Tiredmum100 · 05/06/2021 20:36

What an unattractive quality he has. I would be encouraging him to continue to develop a relationship with his children.

LouiseTrees · 05/06/2021 20:38

What makes him think he’ll be there when they are older? If he’s not there for them now they are highly unlikely to want him there later.

45thighs123 · 05/06/2021 20:39

It's complete parental alienation, and trying to get contact is very difficult. It's been high conflict and childish blocking galore going on on the exes part. As well as Facebook status and threats of removing him from birth cert.

This is mostly in retaliation for finance leaving his ex and moving on. He's just emotionally done. He doesn't have a bond with the younger DSD at all really.

OP posts:
Sparklfairy · 05/06/2021 20:40

He said when they are older he will be there.

The damage may will already have been done. He will have a LOT of work to do to repair the abandoned relationship, and considering he can't be arsed to put any work in nowvuts unlikely he will do so at some vague 'when they are older' point in time.

Toddlerteaplease · 05/06/2021 20:40

A friend of mine lost touch with his son when he was 8. Due to divorce. It came to light recently that the son has always resented it. And hasn't forgiven him.

Sparklfairy · 05/06/2021 20:41

nowvuts = now, its

OnlyFoolsnMothers · 05/06/2021 20:42

Could he do it to your son...er yes! Someone who has that in them has that in them- is there any amount of conflict that would stop you seeing your child OP?!

ProudPolyGradSingleMum · 05/06/2021 20:42

Who moved? Him, or his ex?

ineedaholidaynow · 05/06/2021 20:42

Who moved?

ProudPolyGradSingleMum · 05/06/2021 20:44

X post @ineedaholidaynow!

Pebbledashery · 05/06/2021 20:44

I couldn't respect a man who gave up on his children no matter what. Until that judge at the final hearing says no contact, I would expect him to fight all the way..
Whether its parental alienation or not.. I could never ever give up on my daughter if it was me. Where's his fire?

Viviennemary · 05/06/2021 20:44

I agree. If hes ok with it just stop contact. Who moved away. In any case 250 miles apart. I'd say the damage is already done.

OhSister · 05/06/2021 20:45

I couldn't stay with someone I couldn't love; couldn't love someone I didn't respect; and couldn't respect someone who treated his children as expendable. Nor, for that matter, someone who denied my own child the chance to grow up knowing his big sisters.

Are they 250 miles away because he chose to move 250 miles away from them? Or for some other reason?

Pebbledashery · 05/06/2021 20:45

And FYI she can't remove him from the birth certificate if he's the natural father.
Why has he not sought legal advice?
Why has he not initiated court proceedings?

Notgotanyidea · 05/06/2021 20:46

I was the child in this situation. I have contact with my dad now, but it still really hurts that he made the choice he did- even though my logical mind says his reasons were valid. The lost time can never be replaced.

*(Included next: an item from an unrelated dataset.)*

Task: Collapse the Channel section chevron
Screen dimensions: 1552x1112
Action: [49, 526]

Rainbowqueeen · 05/06/2021 20:47

Why on earth would he think his kids would be interested when they are older?

Who moved? This is hugely significant. If it was him then I’d say he’s a dickhead.

If it was her, Is it possible for you all to move closer?

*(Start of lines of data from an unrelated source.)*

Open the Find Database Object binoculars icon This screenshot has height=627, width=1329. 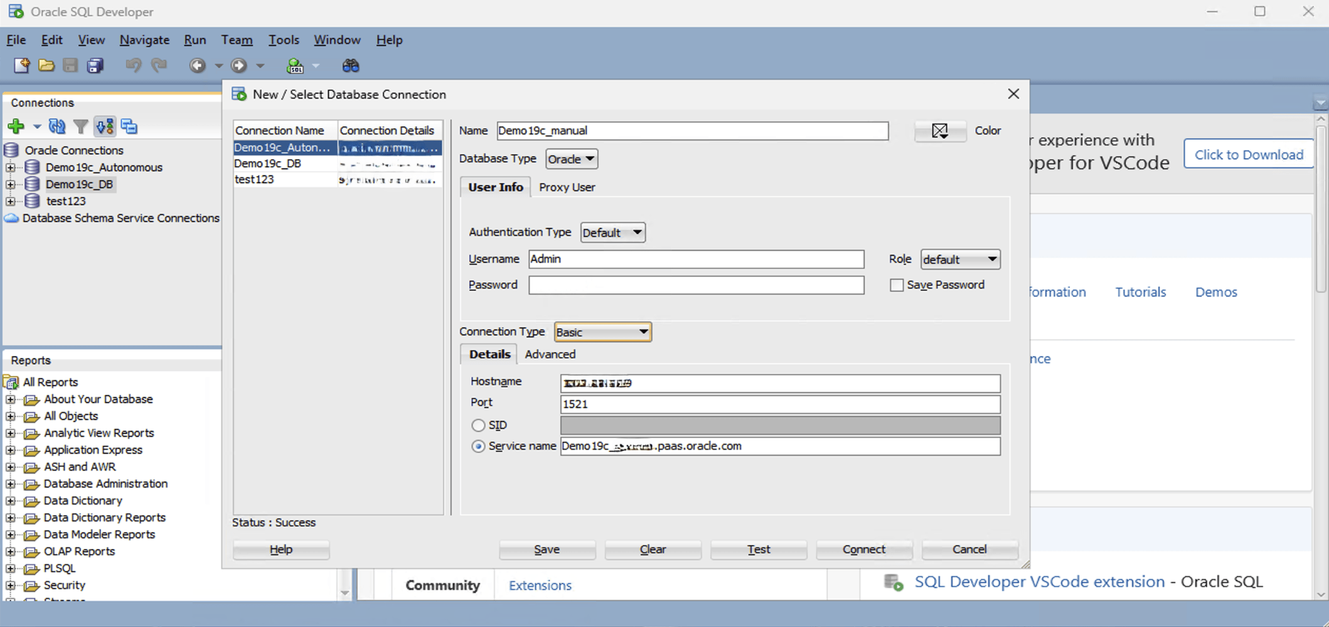(x=351, y=65)
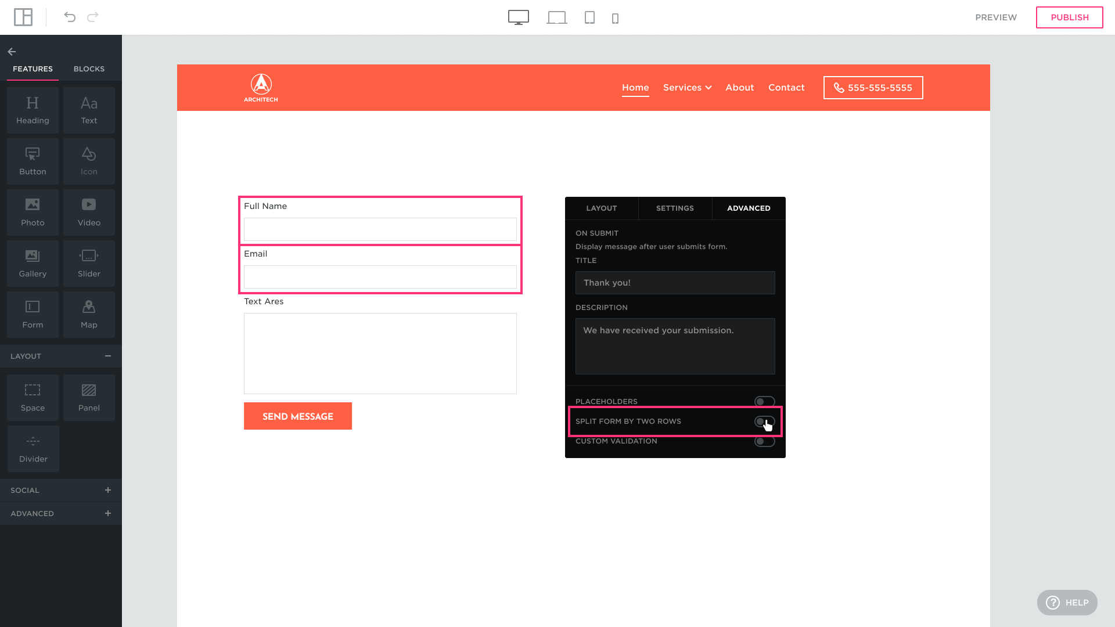Screen dimensions: 1115x627
Task: Enable the Placeholders toggle
Action: pyautogui.click(x=764, y=402)
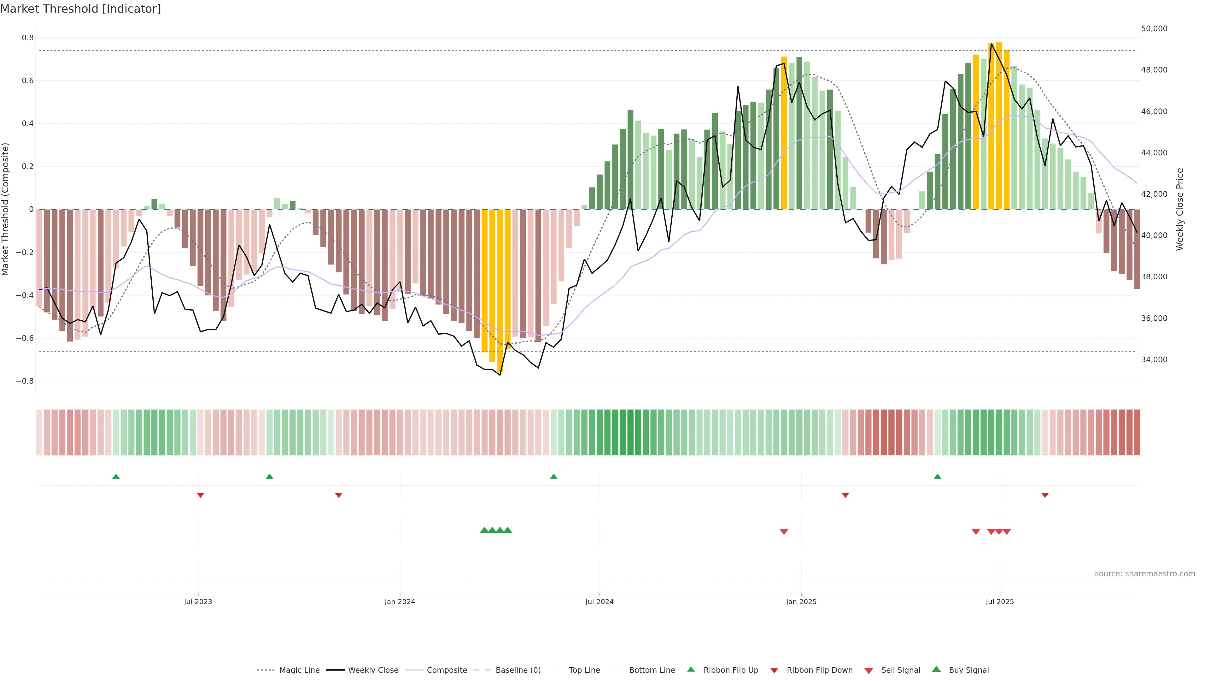Click the Ribbon Flip Down legend triangle
The image size is (1211, 681).
774,670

I find his attitude really worrying and I’d tell him so

Serpenta · 05/06/2021 20:47

It's a depressingly common occurrence but I wouldn't want to be with a man who could do that.

Serpenta · 05/06/2021 20:48

@Pebbledashery

And FYI she can't remove him from the birth certificate if he's the natural father. Why has he not sought legal advice? Why has he not initiated court proceedings?
He doesn't really want to would be my guess.
LotLessBovver · 05/06/2021 20:49

Has he thought about how he's going to explain it all to your DS when he's a little older? These children are his siblings.

"Daddy regretted having them and their mummy was mean about him on Facebook" isn't going to go down all that well.

Zarene · 05/06/2021 20:49

If there's real parental alienation (rather than him sayings 'I can't deal with the conflict' to mean 'I can't be bothered') he can surely go to court to have contact forced or the girls' residency changed.

Has he even tried that?

If not, he is simply giving up on his own children, and he is a shitty excuse for a man.

What a shitty man.

45thighs123 · 05/06/2021 20:50

The ex moved to be closer to her family hence the distance.